WHAT THE TASK REQUIRES =>
Copy each of the following entries verbatim, keeping every line and character unchanged.

= Beginning of Section =

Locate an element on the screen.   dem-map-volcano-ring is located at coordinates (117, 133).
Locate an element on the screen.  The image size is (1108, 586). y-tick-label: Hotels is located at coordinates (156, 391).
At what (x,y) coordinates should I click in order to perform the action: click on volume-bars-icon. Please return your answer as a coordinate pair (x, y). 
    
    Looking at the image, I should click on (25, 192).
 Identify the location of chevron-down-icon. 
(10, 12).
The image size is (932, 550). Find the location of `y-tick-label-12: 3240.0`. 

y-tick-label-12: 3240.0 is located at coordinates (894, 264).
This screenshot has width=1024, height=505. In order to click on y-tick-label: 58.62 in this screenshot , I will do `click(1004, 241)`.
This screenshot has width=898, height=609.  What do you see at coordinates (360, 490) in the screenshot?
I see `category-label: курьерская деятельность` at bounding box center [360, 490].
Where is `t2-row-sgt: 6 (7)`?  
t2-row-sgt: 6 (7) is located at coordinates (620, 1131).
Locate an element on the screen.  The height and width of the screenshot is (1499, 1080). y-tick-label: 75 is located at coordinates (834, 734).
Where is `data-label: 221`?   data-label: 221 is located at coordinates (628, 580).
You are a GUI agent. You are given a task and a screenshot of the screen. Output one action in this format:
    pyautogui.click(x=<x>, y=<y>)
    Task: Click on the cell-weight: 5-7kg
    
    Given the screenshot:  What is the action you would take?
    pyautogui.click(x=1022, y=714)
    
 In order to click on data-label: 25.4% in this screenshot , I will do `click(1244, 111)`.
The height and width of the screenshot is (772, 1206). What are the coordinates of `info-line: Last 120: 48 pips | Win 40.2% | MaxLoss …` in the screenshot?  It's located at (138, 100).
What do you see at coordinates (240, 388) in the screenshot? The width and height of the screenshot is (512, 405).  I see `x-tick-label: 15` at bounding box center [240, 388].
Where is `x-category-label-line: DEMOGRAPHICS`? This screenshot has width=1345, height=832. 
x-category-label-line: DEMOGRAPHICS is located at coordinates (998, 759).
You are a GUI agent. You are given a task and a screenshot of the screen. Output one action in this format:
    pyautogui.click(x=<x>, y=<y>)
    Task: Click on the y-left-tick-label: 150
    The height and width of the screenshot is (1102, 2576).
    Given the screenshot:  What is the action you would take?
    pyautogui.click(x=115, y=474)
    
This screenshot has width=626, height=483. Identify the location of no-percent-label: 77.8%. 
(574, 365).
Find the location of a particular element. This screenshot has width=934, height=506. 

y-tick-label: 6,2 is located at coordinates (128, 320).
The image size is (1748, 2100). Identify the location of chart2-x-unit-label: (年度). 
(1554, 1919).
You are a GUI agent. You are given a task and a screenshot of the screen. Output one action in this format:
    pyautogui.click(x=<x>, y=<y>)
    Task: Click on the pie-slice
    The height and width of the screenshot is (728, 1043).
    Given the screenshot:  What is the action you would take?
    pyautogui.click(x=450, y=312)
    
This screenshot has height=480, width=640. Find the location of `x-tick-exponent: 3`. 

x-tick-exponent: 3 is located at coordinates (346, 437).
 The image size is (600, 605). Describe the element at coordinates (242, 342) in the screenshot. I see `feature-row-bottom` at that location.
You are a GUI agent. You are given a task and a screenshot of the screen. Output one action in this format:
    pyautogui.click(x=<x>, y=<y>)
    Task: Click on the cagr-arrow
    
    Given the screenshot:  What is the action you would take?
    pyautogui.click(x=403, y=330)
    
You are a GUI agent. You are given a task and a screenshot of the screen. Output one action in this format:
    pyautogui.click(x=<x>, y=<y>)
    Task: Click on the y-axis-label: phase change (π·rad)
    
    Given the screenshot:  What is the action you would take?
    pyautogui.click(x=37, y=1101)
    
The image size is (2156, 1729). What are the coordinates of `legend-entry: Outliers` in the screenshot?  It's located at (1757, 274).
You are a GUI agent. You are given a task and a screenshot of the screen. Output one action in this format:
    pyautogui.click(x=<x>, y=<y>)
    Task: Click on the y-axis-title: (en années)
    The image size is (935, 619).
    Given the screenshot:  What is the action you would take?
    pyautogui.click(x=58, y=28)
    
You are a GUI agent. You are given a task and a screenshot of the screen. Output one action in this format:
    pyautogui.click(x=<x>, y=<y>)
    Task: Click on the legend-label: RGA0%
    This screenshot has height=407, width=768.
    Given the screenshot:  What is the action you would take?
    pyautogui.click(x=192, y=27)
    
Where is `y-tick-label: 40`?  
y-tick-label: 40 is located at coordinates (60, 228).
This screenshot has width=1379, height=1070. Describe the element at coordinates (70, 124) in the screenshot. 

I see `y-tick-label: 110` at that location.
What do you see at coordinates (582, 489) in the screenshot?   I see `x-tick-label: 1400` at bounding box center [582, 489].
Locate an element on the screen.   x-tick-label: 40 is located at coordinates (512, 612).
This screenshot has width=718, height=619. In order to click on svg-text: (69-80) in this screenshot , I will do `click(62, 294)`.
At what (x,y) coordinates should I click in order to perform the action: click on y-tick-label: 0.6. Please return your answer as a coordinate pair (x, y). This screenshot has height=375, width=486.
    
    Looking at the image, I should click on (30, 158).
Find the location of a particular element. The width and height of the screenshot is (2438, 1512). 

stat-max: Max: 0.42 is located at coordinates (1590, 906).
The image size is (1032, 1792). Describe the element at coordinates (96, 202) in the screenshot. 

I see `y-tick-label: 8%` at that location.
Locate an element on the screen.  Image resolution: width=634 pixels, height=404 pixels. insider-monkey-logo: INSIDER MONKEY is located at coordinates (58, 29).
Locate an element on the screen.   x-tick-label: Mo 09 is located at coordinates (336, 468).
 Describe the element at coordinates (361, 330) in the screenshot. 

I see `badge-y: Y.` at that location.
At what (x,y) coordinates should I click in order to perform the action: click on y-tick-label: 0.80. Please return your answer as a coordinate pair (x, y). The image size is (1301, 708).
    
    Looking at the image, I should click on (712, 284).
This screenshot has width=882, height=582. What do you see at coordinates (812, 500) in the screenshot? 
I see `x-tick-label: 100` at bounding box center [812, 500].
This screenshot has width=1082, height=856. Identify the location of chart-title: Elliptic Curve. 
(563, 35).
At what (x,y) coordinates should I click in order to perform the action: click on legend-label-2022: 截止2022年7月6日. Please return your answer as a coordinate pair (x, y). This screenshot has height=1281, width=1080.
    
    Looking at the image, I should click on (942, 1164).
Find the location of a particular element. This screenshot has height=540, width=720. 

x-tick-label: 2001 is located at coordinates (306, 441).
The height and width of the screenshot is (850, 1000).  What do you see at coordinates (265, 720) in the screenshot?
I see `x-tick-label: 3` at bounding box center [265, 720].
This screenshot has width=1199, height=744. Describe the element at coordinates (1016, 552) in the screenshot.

= End of Section =

REPLY =>
Locate an element on the screen.   dem-map-volcano-ring is located at coordinates (117, 133).
Locate an element on the screen.  The image size is (1108, 586). y-tick-label: Hotels is located at coordinates (156, 391).
At what (x,y) coordinates should I click in order to perform the action: click on volume-bars-icon. Please return your answer as a coordinate pair (x, y). 
    
    Looking at the image, I should click on (25, 192).
 Identify the location of chevron-down-icon. 
(10, 12).
The image size is (932, 550). Find the location of `y-tick-label-12: 3240.0`. 

y-tick-label-12: 3240.0 is located at coordinates (894, 264).
This screenshot has width=1024, height=505. In order to click on y-tick-label: 58.62 in this screenshot , I will do `click(1004, 241)`.
This screenshot has width=898, height=609.  What do you see at coordinates (360, 490) in the screenshot?
I see `category-label: курьерская деятельность` at bounding box center [360, 490].
Where is `t2-row-sgt: 6 (7)`?  
t2-row-sgt: 6 (7) is located at coordinates (620, 1131).
Locate an element on the screen.  The height and width of the screenshot is (1499, 1080). y-tick-label: 75 is located at coordinates (834, 734).
Where is `data-label: 221`?   data-label: 221 is located at coordinates (628, 580).
You are a GUI agent. You are given a task and a screenshot of the screen. Output one action in this format:
    pyautogui.click(x=<x>, y=<y>)
    Task: Click on the cell-weight: 5-7kg
    
    Given the screenshot:  What is the action you would take?
    pyautogui.click(x=1022, y=714)
    
 In order to click on data-label: 25.4% in this screenshot , I will do `click(1244, 111)`.
The height and width of the screenshot is (772, 1206). What are the coordinates of `info-line: Last 120: 48 pips | Win 40.2% | MaxLoss …` in the screenshot?  It's located at (138, 100).
What do you see at coordinates (240, 388) in the screenshot? The width and height of the screenshot is (512, 405).  I see `x-tick-label: 15` at bounding box center [240, 388].
Where is `x-category-label-line: DEMOGRAPHICS`? This screenshot has width=1345, height=832. 
x-category-label-line: DEMOGRAPHICS is located at coordinates (998, 759).
You are a GUI agent. You are given a task and a screenshot of the screen. Output one action in this format:
    pyautogui.click(x=<x>, y=<y>)
    Task: Click on the y-left-tick-label: 150
    The height and width of the screenshot is (1102, 2576).
    Given the screenshot:  What is the action you would take?
    pyautogui.click(x=115, y=474)
    
This screenshot has width=626, height=483. Identify the location of no-percent-label: 77.8%. 
(574, 365).
Find the location of a particular element. This screenshot has width=934, height=506. 

y-tick-label: 6,2 is located at coordinates (128, 320).
The image size is (1748, 2100). Identify the location of chart2-x-unit-label: (年度). 
(1554, 1919).
You are a GUI agent. You are given a task and a screenshot of the screen. Output one action in this format:
    pyautogui.click(x=<x>, y=<y>)
    Task: Click on the pie-slice
    The height and width of the screenshot is (728, 1043).
    Given the screenshot:  What is the action you would take?
    pyautogui.click(x=450, y=312)
    
This screenshot has height=480, width=640. Find the location of `x-tick-exponent: 3`. 

x-tick-exponent: 3 is located at coordinates (346, 437).
 The image size is (600, 605). Describe the element at coordinates (242, 342) in the screenshot. I see `feature-row-bottom` at that location.
You are a GUI agent. You are given a task and a screenshot of the screen. Output one action in this format:
    pyautogui.click(x=<x>, y=<y>)
    Task: Click on the cagr-arrow
    
    Given the screenshot:  What is the action you would take?
    pyautogui.click(x=403, y=330)
    
You are a GUI agent. You are given a task and a screenshot of the screen. Output one action in this format:
    pyautogui.click(x=<x>, y=<y>)
    Task: Click on the y-axis-label: phase change (π·rad)
    
    Given the screenshot:  What is the action you would take?
    pyautogui.click(x=37, y=1101)
    
The image size is (2156, 1729). What are the coordinates of `legend-entry: Outliers` in the screenshot?  It's located at (1757, 274).
You are a GUI agent. You are given a task and a screenshot of the screen. Output one action in this format:
    pyautogui.click(x=<x>, y=<y>)
    Task: Click on the y-axis-title: (en années)
    The image size is (935, 619).
    Given the screenshot:  What is the action you would take?
    pyautogui.click(x=58, y=28)
    
You are a GUI agent. You are given a task and a screenshot of the screen. Output one action in this format:
    pyautogui.click(x=<x>, y=<y>)
    Task: Click on the legend-label: RGA0%
    This screenshot has height=407, width=768.
    Given the screenshot:  What is the action you would take?
    pyautogui.click(x=192, y=27)
    
Where is `y-tick-label: 40`?  
y-tick-label: 40 is located at coordinates (60, 228).
This screenshot has width=1379, height=1070. Describe the element at coordinates (70, 124) in the screenshot. 

I see `y-tick-label: 110` at that location.
What do you see at coordinates (582, 489) in the screenshot?   I see `x-tick-label: 1400` at bounding box center [582, 489].
Locate an element on the screen.   x-tick-label: 40 is located at coordinates (512, 612).
This screenshot has width=718, height=619. In order to click on svg-text: (69-80) in this screenshot , I will do `click(62, 294)`.
At what (x,y) coordinates should I click in order to perform the action: click on y-tick-label: 0.6. Please return your answer as a coordinate pair (x, y). This screenshot has height=375, width=486.
    
    Looking at the image, I should click on (30, 158).
Find the location of a particular element. The width and height of the screenshot is (2438, 1512). 

stat-max: Max: 0.42 is located at coordinates (1590, 906).
The image size is (1032, 1792). Describe the element at coordinates (96, 202) in the screenshot. 

I see `y-tick-label: 8%` at that location.
Locate an element on the screen.  Image resolution: width=634 pixels, height=404 pixels. insider-monkey-logo: INSIDER MONKEY is located at coordinates (58, 29).
Locate an element on the screen.   x-tick-label: Mo 09 is located at coordinates (336, 468).
 Describe the element at coordinates (361, 330) in the screenshot. 

I see `badge-y: Y.` at that location.
At what (x,y) coordinates should I click in order to perform the action: click on y-tick-label: 0.80. Please return your answer as a coordinate pair (x, y). The image size is (1301, 708).
    
    Looking at the image, I should click on (712, 284).
This screenshot has width=882, height=582. What do you see at coordinates (812, 500) in the screenshot? 
I see `x-tick-label: 100` at bounding box center [812, 500].
This screenshot has width=1082, height=856. Identify the location of chart-title: Elliptic Curve. 
(563, 35).
At what (x,y) coordinates should I click in order to perform the action: click on legend-label-2022: 截止2022年7月6日. Please return your answer as a coordinate pair (x, y). This screenshot has height=1281, width=1080.
    
    Looking at the image, I should click on (942, 1164).
Find the location of a particular element. This screenshot has height=540, width=720. 

x-tick-label: 2001 is located at coordinates (306, 441).
The height and width of the screenshot is (850, 1000).  What do you see at coordinates (265, 720) in the screenshot?
I see `x-tick-label: 3` at bounding box center [265, 720].
This screenshot has width=1199, height=744. Describe the element at coordinates (1016, 552) in the screenshot.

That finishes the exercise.